FN8: Indeed, the Motion itself contains a trailer on the bottom of each page that reads: “C:\MyFiles\CLIENT\Shebby\Pleadings\Discovery\MOTIONS\Motion may 16.wpd.”
Ultimately, then, it does not matter whether the Instruction referred to paper or electronic files — a plain reading leads to the conclusion that plaintiff did not make a request that the Business Plan be produced solely in its original format with accompanying metadata. See Vanston Bondholders Prot. Comm. v. Green, 329 U.S. 156, 170, 67 S. Ct. 237, 91 L. Ed. 162 (1946) (“Putting the wrong question is not likely to beget right answers even in law.”). A motion to compel is appropriate only where an appropriate request is made of the responding party. See Fed. R. Civ. P. 37(a)(1)(B); Raghavan v. Bayer USA, Inc., No. 3:05-cv-682, 2007 U.S. Dist. LEXIS 51916, 2007 WL 2099637, at *4 (D. Conn. July 17, 2007) (“The court will not compel discovery that has not been sought.”). Because no such request has been made concerning the Business Plan, the Court will not compel the defendant to produce it in its original form with accompanying metadata. FN9 See, e.g., Ponca Tribe of Indians v. Continental Carbon Co., No. CIV-05-445-C, 2006 U.S. Dist. LEXIS 74225, 2006 WL 2927878, at *6 (W.D. Okla. Oct. 11, 2006) (“The original document requests issued by Plaintiffs failed to specify the manner in which electronic or computer information should be produced. [Defendant] elected to use a commonly accepted means of complying with the request. Nothing in the materials provided by Plaintiffs supports requiring [Defendant] to reproduce the information in a different format. Accordingly, Plaintiffs’ request for reproduction of documents in their native electronic format will be denied.”); Wyeth v. Impax Labs., Inc., No. Civ. A. 06-222-JJF, 248 F.R.D. 169, 2006 U.S. Dist. LEXIS 79761, 2006 WL 3091331, at *1-2 (D. Del. Oct. 26, 2006) (“Since the parties have never agreed that electronic documents would be produced in any particular format, [Plaintiff] complied with its discovery obligation by producing image files”). Cf. Treppel v. Biovail Corp., 233 F.R.D. 363, 374 (S.D.N.Y. 2006) (requiring production in native format where requesting party asked for it and producing party did not object). See also RALPH C. LOSEY, E-DISCOVERY, CURRENT TRENDS AND CASES 158-59 (2007) (summarizing recent cases as amounting to a “lesson . . . that in order to obtain metadata you may need, you should specifically ask for it to begin with”).
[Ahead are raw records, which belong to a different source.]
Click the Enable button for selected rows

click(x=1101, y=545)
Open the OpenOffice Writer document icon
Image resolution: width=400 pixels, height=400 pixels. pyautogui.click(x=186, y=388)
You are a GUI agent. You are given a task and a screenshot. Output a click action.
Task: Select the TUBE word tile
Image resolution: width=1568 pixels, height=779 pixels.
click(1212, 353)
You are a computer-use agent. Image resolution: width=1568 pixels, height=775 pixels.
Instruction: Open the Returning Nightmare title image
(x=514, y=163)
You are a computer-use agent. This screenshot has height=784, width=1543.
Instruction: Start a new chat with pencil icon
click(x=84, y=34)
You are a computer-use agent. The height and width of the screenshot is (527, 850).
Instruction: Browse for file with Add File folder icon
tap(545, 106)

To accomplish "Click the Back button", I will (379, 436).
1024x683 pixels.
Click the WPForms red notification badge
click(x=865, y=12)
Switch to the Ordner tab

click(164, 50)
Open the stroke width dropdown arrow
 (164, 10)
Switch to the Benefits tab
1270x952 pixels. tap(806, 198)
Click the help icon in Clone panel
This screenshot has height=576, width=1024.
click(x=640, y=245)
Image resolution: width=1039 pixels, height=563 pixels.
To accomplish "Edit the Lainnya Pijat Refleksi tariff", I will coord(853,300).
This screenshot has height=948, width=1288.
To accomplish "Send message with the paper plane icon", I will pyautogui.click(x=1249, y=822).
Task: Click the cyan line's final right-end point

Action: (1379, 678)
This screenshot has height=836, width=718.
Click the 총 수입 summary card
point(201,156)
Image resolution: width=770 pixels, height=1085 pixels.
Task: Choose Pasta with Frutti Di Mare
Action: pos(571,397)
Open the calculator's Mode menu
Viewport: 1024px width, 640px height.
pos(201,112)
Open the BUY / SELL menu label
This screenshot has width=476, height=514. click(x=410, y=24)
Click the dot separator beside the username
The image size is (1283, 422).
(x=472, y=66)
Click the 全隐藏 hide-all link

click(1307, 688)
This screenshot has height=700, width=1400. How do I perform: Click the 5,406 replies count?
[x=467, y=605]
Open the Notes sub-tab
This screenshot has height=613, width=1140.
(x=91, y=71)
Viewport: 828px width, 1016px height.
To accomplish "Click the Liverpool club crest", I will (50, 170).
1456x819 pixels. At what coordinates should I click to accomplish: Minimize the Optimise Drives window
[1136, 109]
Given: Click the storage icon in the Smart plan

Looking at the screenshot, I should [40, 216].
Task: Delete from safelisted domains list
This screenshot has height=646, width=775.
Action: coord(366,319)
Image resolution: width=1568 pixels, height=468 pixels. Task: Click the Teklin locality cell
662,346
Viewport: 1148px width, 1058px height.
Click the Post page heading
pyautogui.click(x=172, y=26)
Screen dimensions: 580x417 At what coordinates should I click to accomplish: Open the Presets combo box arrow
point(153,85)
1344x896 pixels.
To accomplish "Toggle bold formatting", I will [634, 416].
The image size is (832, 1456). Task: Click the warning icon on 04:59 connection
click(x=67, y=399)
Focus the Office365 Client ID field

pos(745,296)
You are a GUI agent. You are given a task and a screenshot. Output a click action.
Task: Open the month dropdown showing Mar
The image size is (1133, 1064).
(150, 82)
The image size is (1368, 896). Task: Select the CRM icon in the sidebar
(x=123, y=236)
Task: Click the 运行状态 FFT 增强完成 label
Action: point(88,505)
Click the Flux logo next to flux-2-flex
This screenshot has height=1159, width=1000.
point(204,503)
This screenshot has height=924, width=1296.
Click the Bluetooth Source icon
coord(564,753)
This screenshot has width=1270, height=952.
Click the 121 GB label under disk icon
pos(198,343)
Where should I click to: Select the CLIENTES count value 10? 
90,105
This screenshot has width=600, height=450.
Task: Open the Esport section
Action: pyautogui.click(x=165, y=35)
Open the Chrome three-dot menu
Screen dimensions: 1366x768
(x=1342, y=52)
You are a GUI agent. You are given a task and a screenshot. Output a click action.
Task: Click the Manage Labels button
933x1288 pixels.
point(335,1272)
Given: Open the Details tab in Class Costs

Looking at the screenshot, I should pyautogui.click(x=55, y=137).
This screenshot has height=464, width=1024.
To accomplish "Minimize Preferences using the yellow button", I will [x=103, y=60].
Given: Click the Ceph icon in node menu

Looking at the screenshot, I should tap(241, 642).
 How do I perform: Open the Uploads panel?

FN9:Where the requesting party “does not specify a form for producing electronically stored information, a [responding] [**15] party must produce it in a form or forms in which it is ordinarily maintained or in a reasonably usable form or forms.” Fed. R. Civ. P. 34(b)(2)(e)(ii) (emphasis added).
D’Onofrio v. Sfx Sports Group, Inc., 247 F.R.D. 43, 46-47 (D.D.C. 2008 ) (internal citations removed).